Everything is normalized in the glow of hindsight.

It’s a core survival instinct to rationalize the failures of our past as guidelines for the future. And nowhere is this more true than reflections on startups we just couldn’t make work.

There are endless posts on learning from the pains of failure, but few touch on the decision to quit itself. To those of us that have been there, that’s the inscrutable and tough one.  No matter who you are, how experienced you may be, this process is never completely rationale and always mired in pain and trauma.

This comes from the very nature of the startup dynamic I think.

By dint of what we do, we make the unimagined real. On a daily basis we work in an environment where the reality of our vision is invariably at odds with the realities of the marketplace.

We work in a perpetual state of suspended disbelief, rationalized through sheer drive and vision.  Every day is a medley of ups and downs, internalizing this over and over again making it hard, almost impossible at times, to decide when enough is really enough.

This came back to me with painful clarity the other day.

I was sitting at Esther’s wine bar in Santa Monica and was overcome with a wave of regret over my decision a number of years ago to shutter my passion project, thelocalsip, a community platform for the wine community and retailers across the globe

I so loved this idea.

This is the launch post, oozing with confidence and passion.

As I look back, I realize that my decision to close this down was shortsighted. Yes, wrong in the clear light of reflection.

Not that it was bound to succeed certainly, but because my criteria for the decision was incorrect. That years later, there is still a nagging personal ache in this area and a market hole that is still wide open.

I decided to close theLocalSip not because there wasn’t interest, there was. Not because there wasn’t value certainly. But because I simply couldn’t make the model work and as a bootstrap side venture, it needed economics of some sort to continue.

What I failed to acknowledge then that I understand now through experience, self-reflection and mentoring others, is that when we look at the hard realities of the marketplace, it is not a test of the model as much as it is whether we believe that our visions of value still holds.

Even in the face of market economics.

I’m not a P & L denier by any definition but in this instance, and in many facing entrepreneurs, it’s whether we still, even in the face of poor market fit and struggling to make payroll, believe not necessarily in the product but in the core need of people within the market that we were driving towards.

In a discussion with a buddy the other day, he took the other side of this argument. That execution not ideas matter. That not vision but market fit is what drives. That if you can’t raise the funds, that is a sign that you can’t sell the dream.

There’s truth here of course but everything aside, in the loneliness that only founders and CEOs understand, you need to come to grips with whether the passion of your drive is the archetypical Koolaid of self-delusion and should you just keep doing it. Or rethink it. Or is it time to close it down?

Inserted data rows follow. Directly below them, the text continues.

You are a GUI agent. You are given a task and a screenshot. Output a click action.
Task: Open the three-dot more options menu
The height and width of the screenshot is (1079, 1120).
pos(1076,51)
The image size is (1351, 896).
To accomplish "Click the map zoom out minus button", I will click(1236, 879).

No matter how clear the learning is when looking in the rear-view mirror, nor how many times you go through it, it remains a struggle at this inflection point regardless of how skilled you are at managing your own emotions.

No matter how many times you have been in this hyper emotive state before.

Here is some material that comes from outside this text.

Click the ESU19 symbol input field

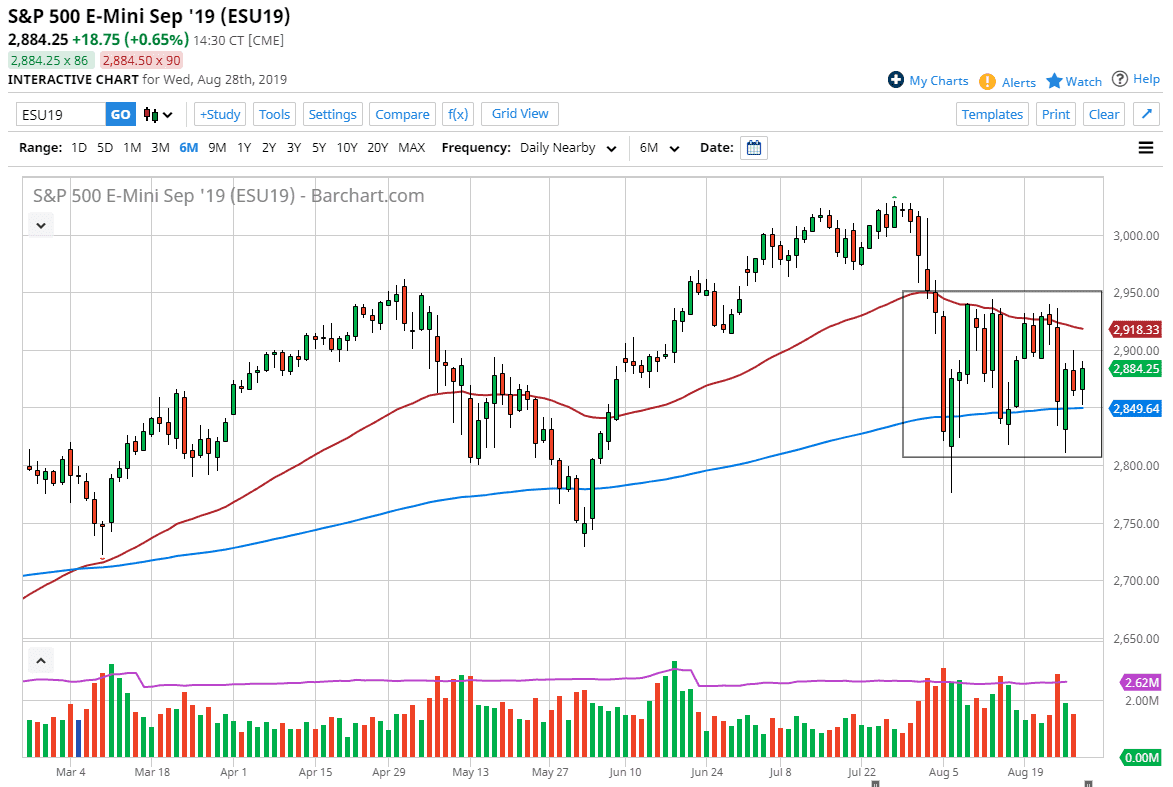(x=60, y=114)
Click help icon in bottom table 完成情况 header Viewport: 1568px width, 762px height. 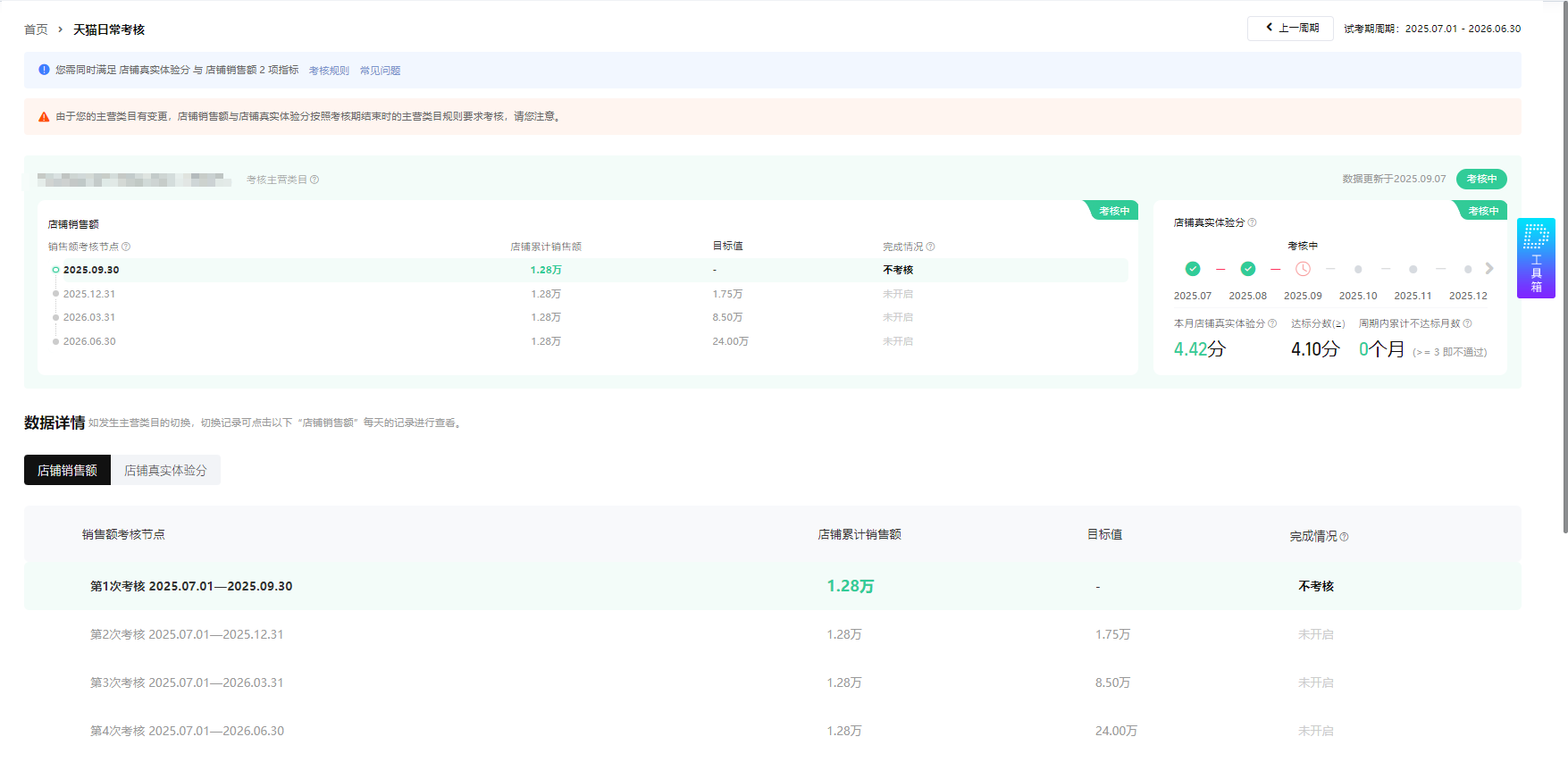pyautogui.click(x=1344, y=537)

I listened to an excellent Tim Ferris podcast on this topic recently, a compendium of stories from well known entrepreneurs on the topic ‘when to quit?’.

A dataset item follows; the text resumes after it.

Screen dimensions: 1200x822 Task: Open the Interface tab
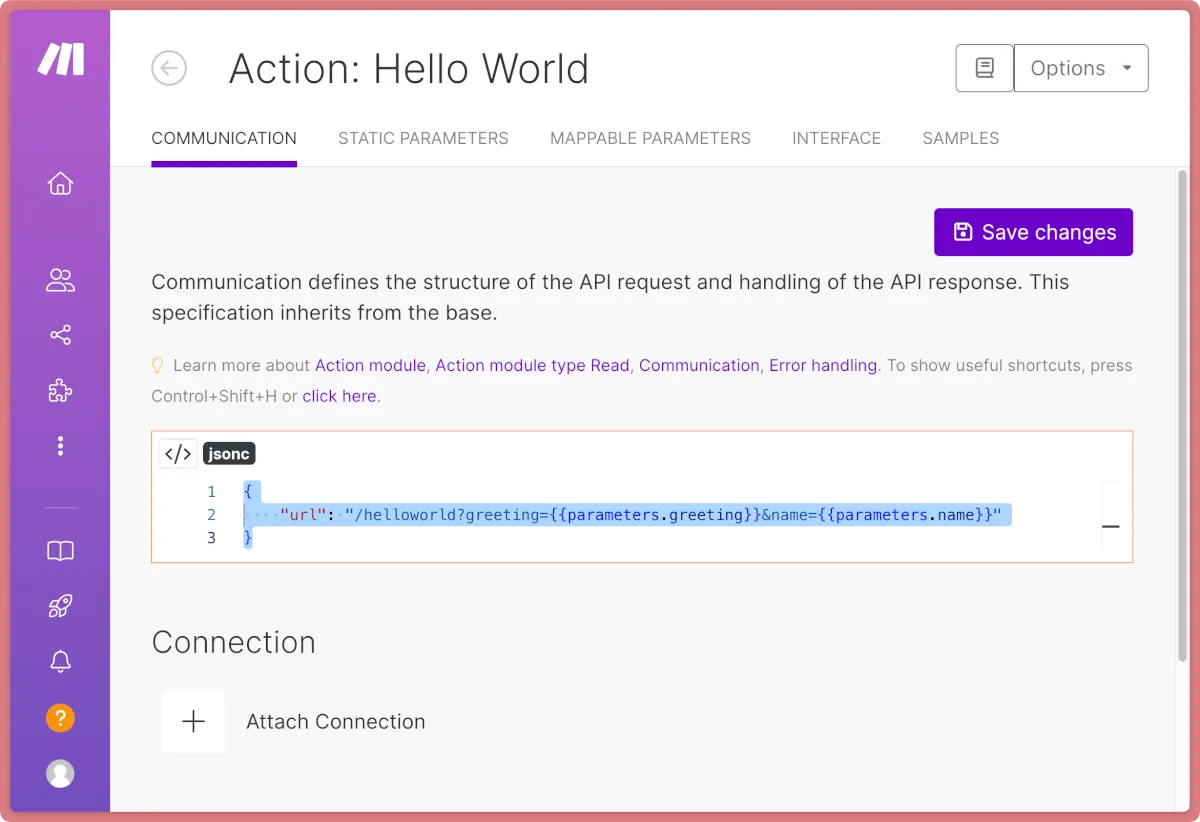point(836,139)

The one theme that stuck with me was—make a decision whether it is product that has failed, the market that has turned or whether your vision itself is still a driving force.

If it is the later and there is no market vision fit to boot, you learned something and move on.

If not, dig deep to see whether you have the poise and perspicacity to continue to work on the vision in some way that connects core belief to a still yet to be proven market.

Closing a company is a serious act of finality. Realizing that you need to rethink or redo or reconfigure, quite another.

Some people view the world as a series of great ideas with failed executions. Some as a race against market share and capital burn.

I’m prone to believing that the very best execution on a less inspired and internalized idea is a sure road to nowhere. And that vision, truly visualized yet still inchoate is not something to let go of so easily.

It took me a while to internalize this.

It’s a truth that mollifies the crazed highs and lows of startup existence, somehow making them more palatable. And something that should be of use to startup founders who are always dealing with this.

And for me personally, it makes me wonder–just a bit–whether I should brush of that theLocalSip database and give this passion another go.